Detail du livre : SAINT-AGREVE D'HIER ET D'AUJOURD'HUI
Paru en 2013

SAINT-AGREVE D'HIER ET D'AUJOURD'HUI

ROGER DUGUA

144 pages - 110 illustrations - Format : 165X240 - 24.30 €

 
Couverture du livre : SAINT-AGREVE D'HIER ET D'AUJOURD'HUI

Voilà 20 ans Léon Tourasse nous gratifiait avec son énergique faconde d'un ouvrage qui nous invitait à parcourir Saint-Agrève d'hier à aujourd'hui
En 2013 ce livre, entièrement remanié et actualisé par Roger Dugua historien local bien connu des habitants des Boutières, en garde toute la saveur et l'esprit.
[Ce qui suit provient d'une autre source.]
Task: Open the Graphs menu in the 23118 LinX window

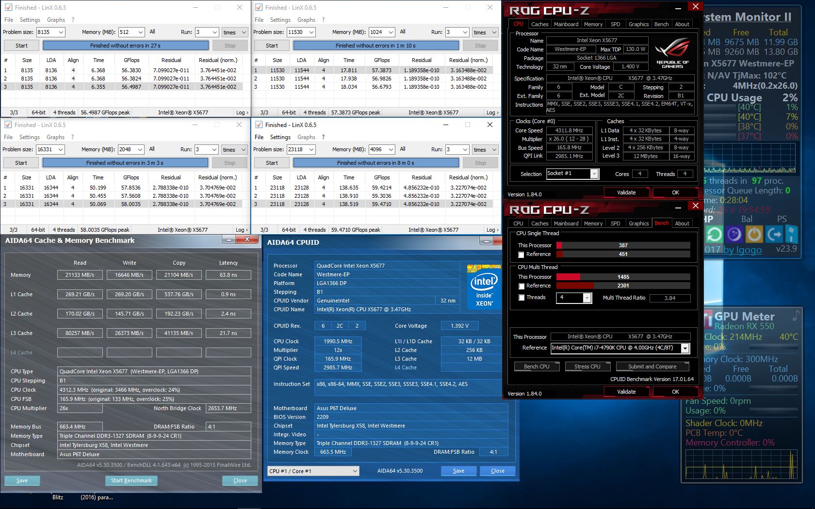Action: tap(306, 137)
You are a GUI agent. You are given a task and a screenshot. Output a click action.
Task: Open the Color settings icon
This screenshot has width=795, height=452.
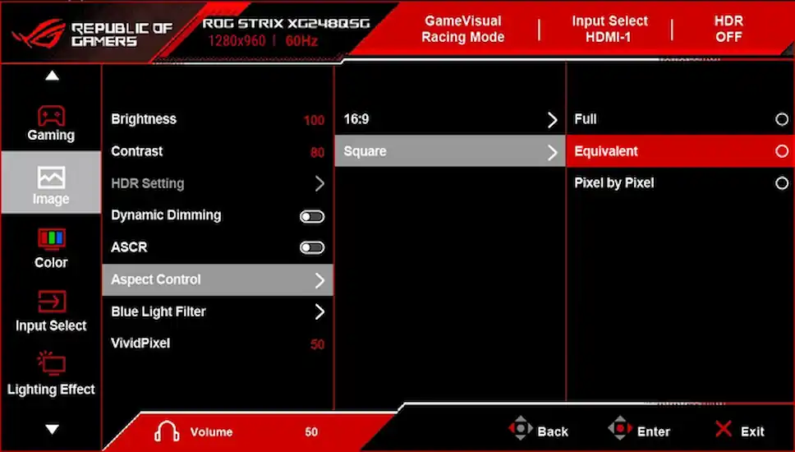51,240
Il nous invite à redécouvrir les rues, les places, les maisons au travers d'une sélection de cartes postales rares et pittoresques, du début du XXe siècle à nos jours.
Ensemble parcourons Saint-Agrève d'hier et d'aujourd'hui...
Qui se souvient de l'arrivée du chemin de fer,des touristes qui affluèrent et des nombreux hôtels qui se construisirent alors ? A l'époque on y côtoyait des personnalités en vue, Marcel Pagnol écrivain, Edouard Herriot Maire de Lyon...
Qui se rappelle, les foires, les corsos fleuris et la clique, les parties de luges dans la rue de l'Eglise ou le Ski dans le pré de Calabre, les tournois de tennis réputés ?
Qui se souvient des lavoirs publics, de la grande crue de l'Eyrieux, de la halle couverte, des débuts des entreprises... ?
Le regard à la fois curieux et tendre, parfois inattendu, que l'auteur porte sur la ville, fait renaître pour nous tout un pan de la vie de Saint-Agrève et de ses habitants et nous incitent à regarder de tous nos yeux le nouveau Saint-Agrève qui se dessine et déjà  s'avance.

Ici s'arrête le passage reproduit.